TASK ITEM:
Transcribe the entries below exactly, starting with the line that has "The height and width of the screenshot is (439, 937)." and stopping after the line that has "help icon beside"; no pictures belong in the copy.

RECORD SET:
Segment Open
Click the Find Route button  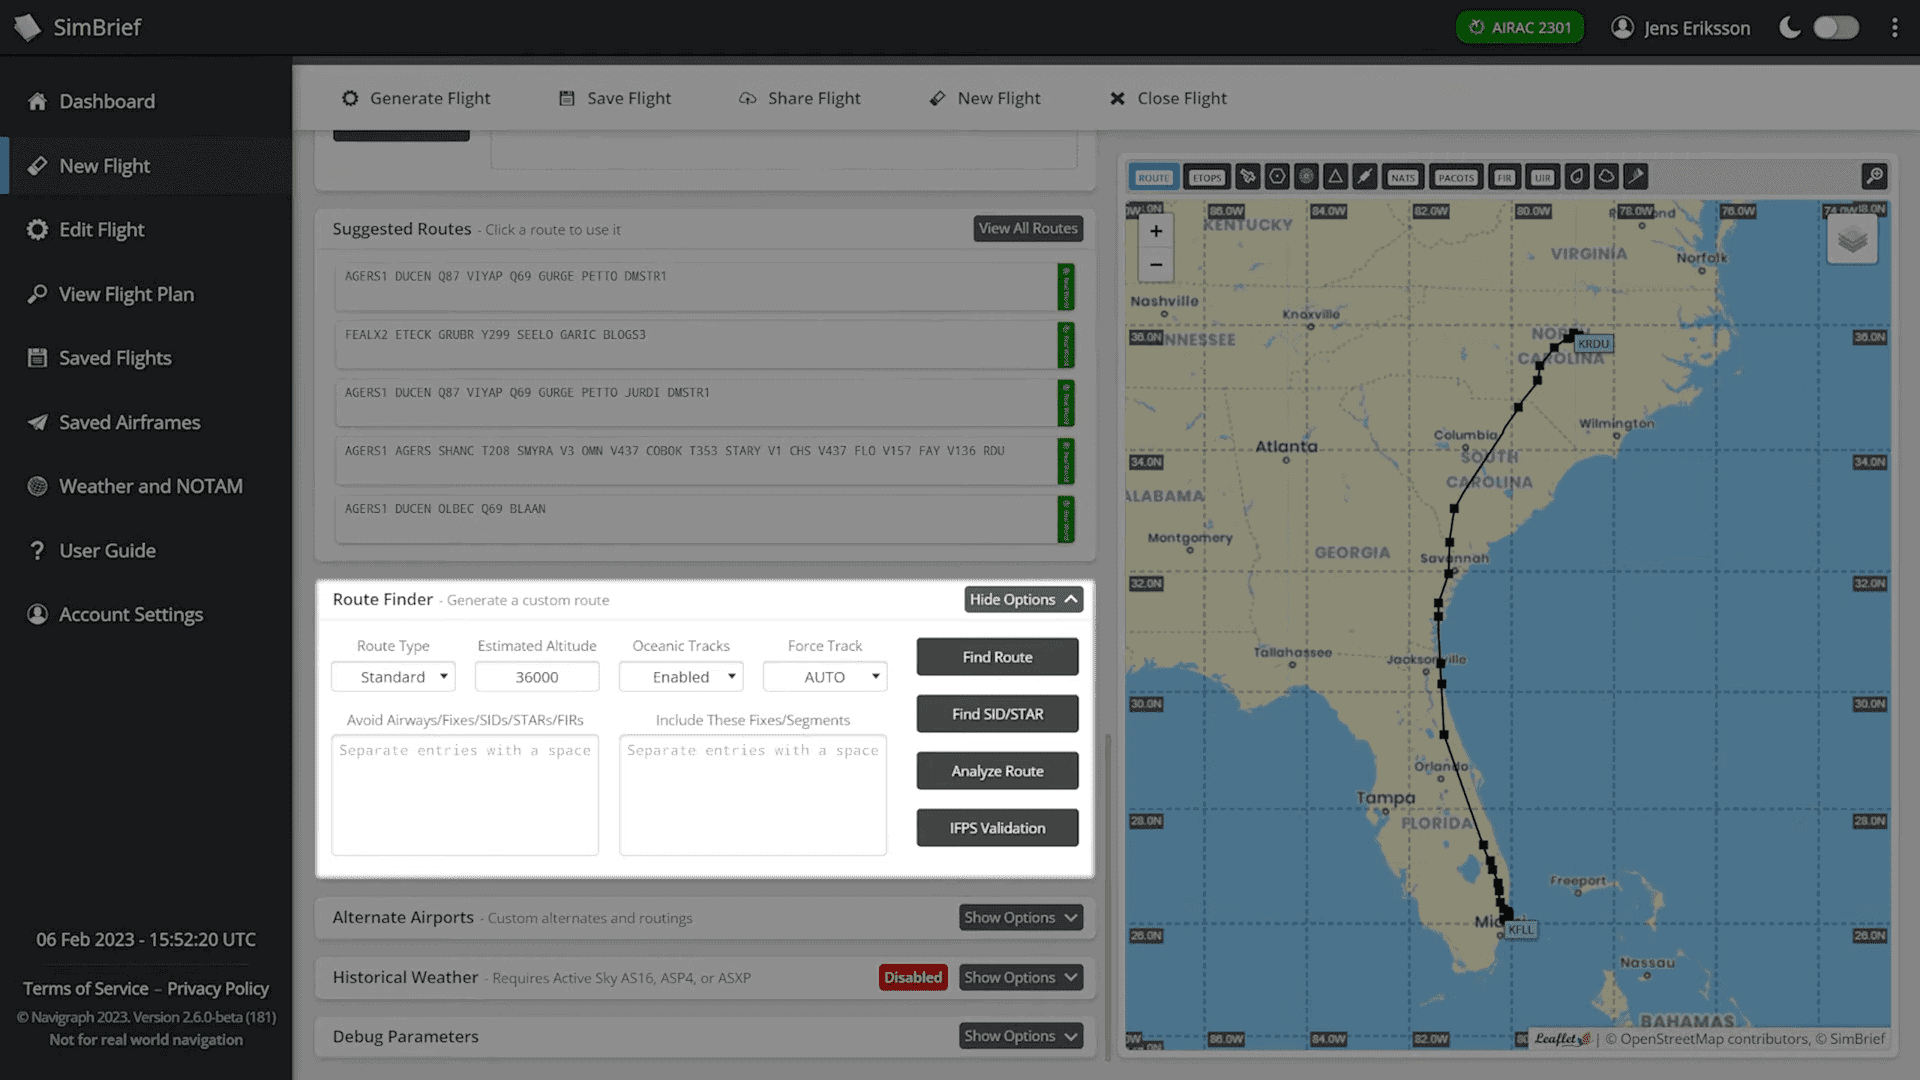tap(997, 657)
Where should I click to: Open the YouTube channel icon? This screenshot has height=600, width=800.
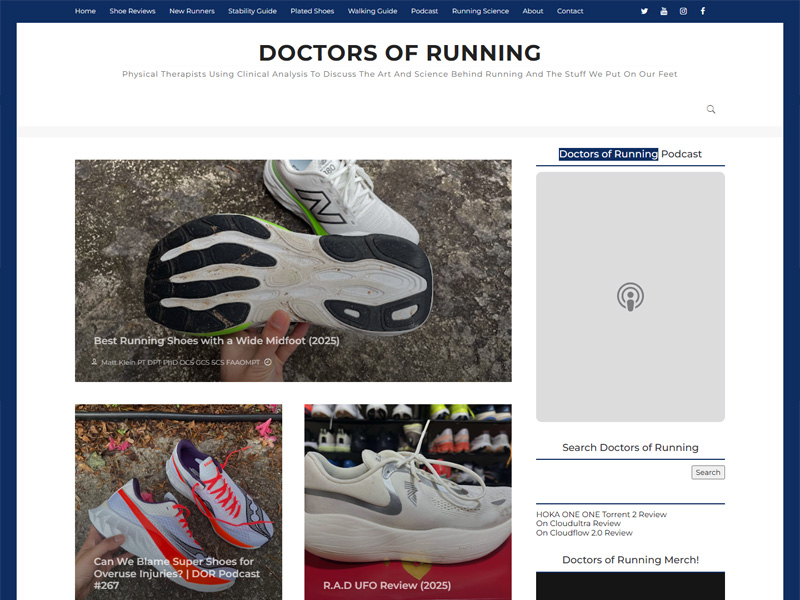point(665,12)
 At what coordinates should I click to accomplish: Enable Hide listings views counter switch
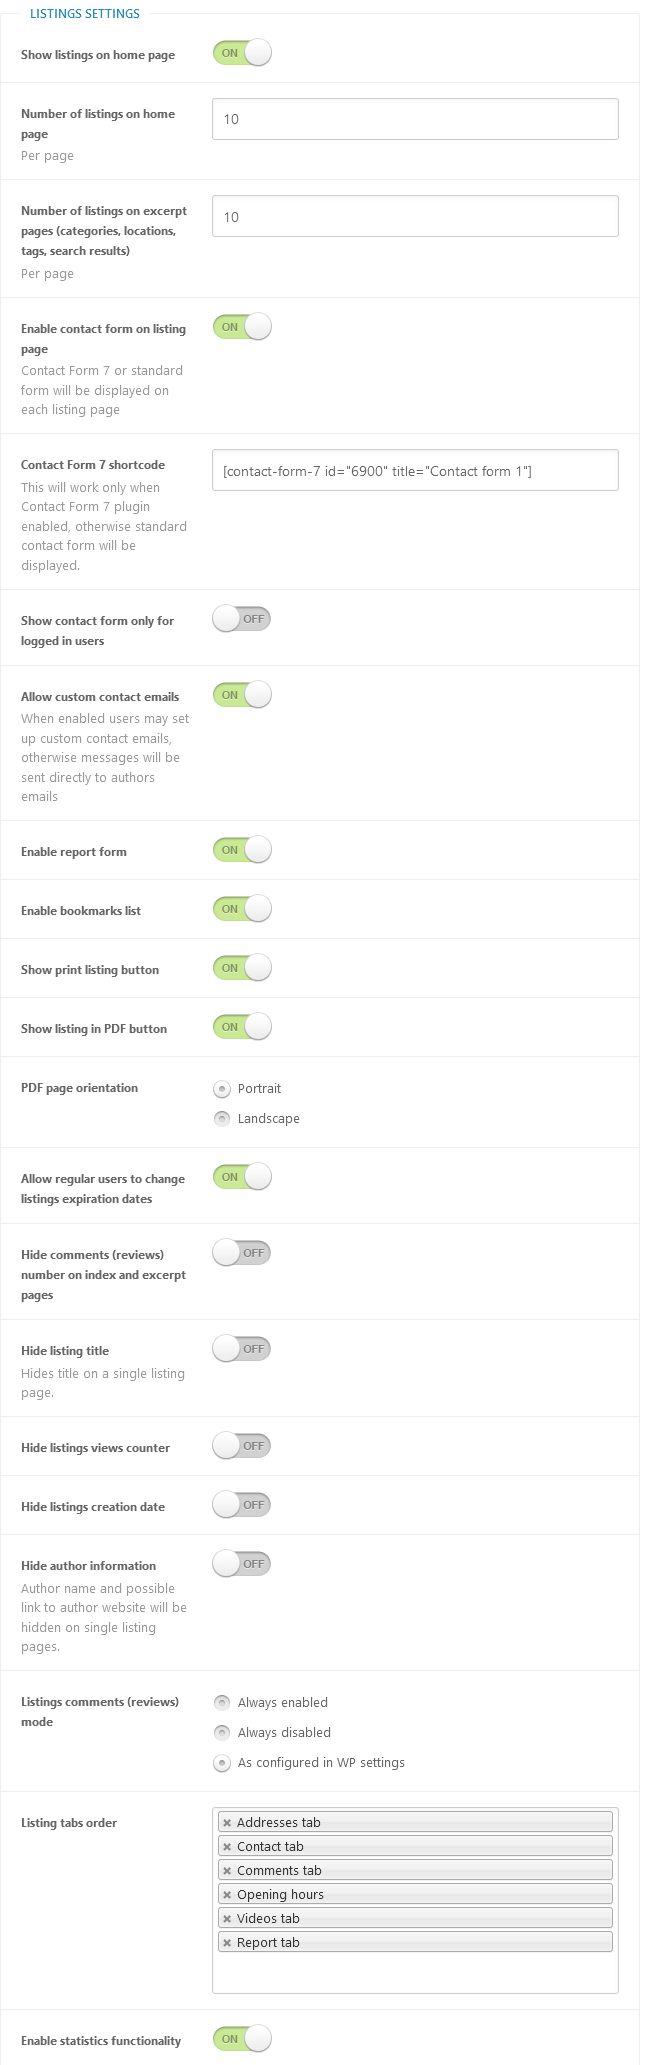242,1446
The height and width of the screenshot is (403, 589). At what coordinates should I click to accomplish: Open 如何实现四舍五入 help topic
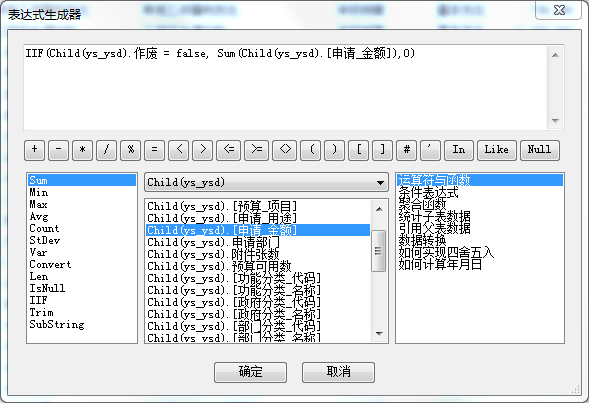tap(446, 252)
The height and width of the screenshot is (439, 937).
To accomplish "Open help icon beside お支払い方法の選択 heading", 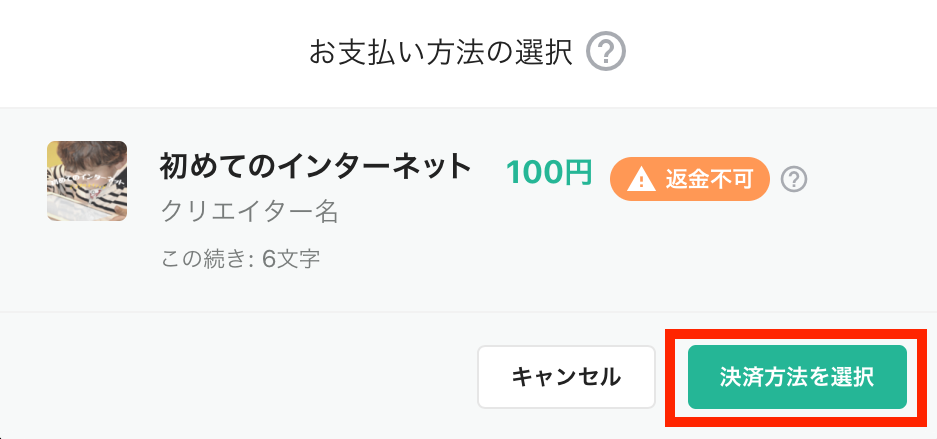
Segment Closed
Segment Open
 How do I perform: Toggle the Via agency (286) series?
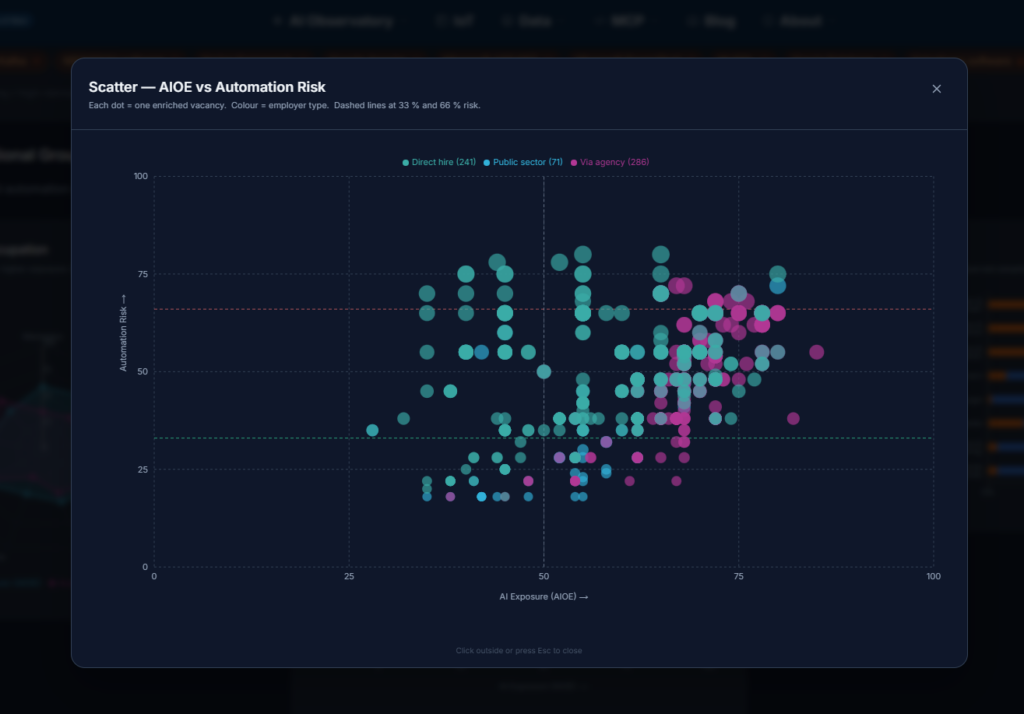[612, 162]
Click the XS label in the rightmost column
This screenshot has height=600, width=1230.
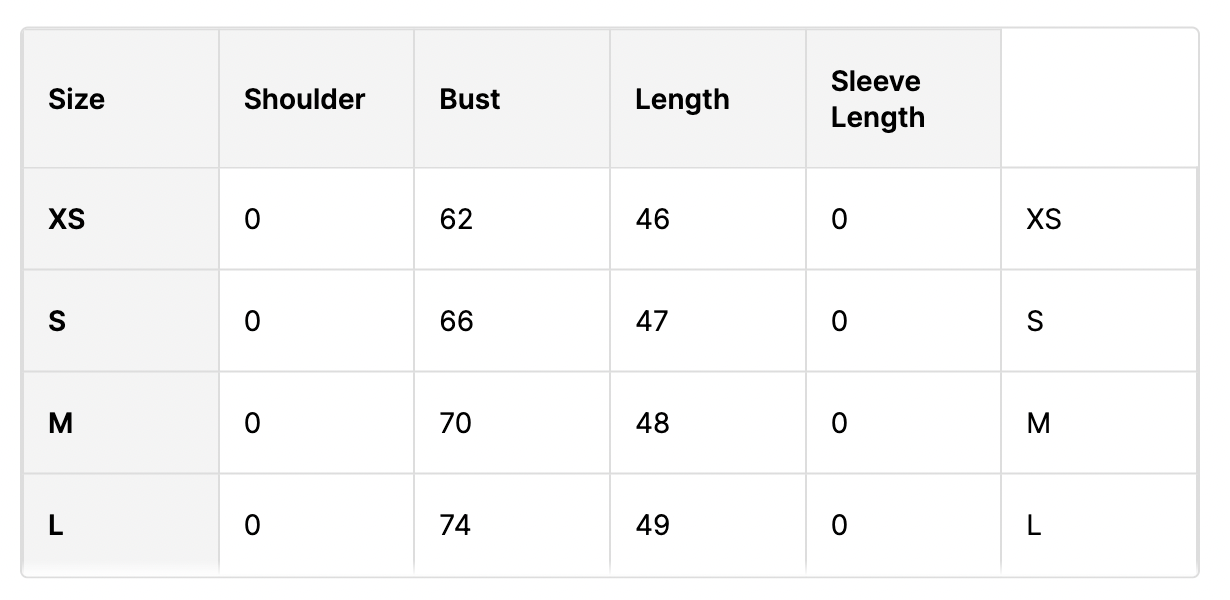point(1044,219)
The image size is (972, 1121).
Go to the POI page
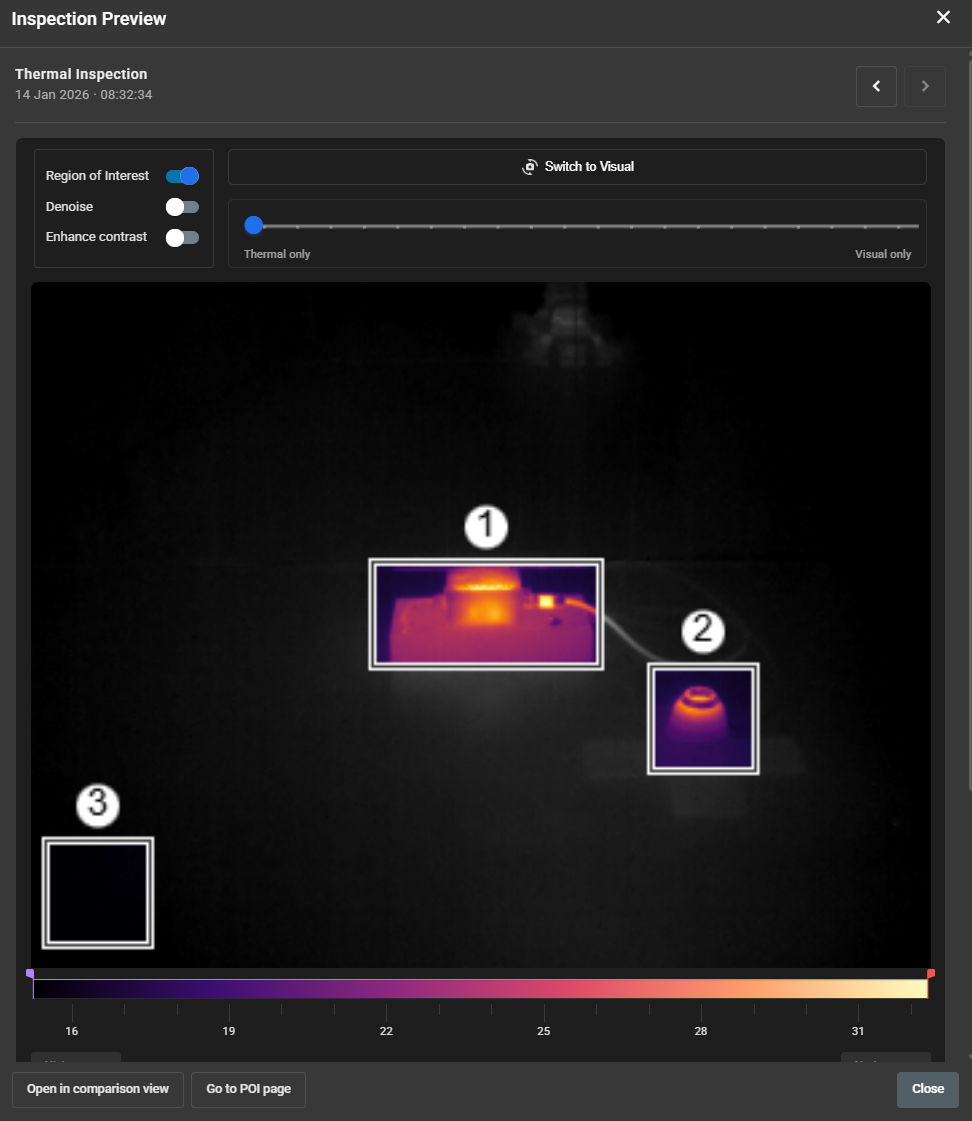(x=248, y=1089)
Segment Closed
Segment Open
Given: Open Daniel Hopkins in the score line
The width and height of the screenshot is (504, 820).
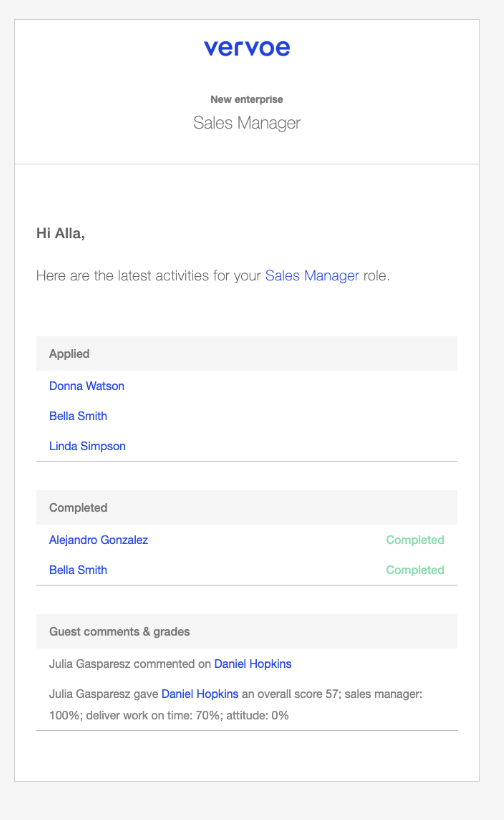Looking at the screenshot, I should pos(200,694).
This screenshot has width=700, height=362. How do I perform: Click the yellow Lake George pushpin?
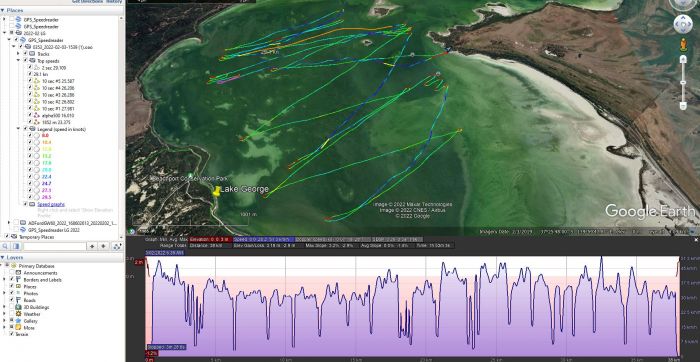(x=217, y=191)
Segment Closed
TASK SOLUTION:
The height and width of the screenshot is (439, 937).
To accomplish "Open help icon beside お支払い方法の選択 heading", 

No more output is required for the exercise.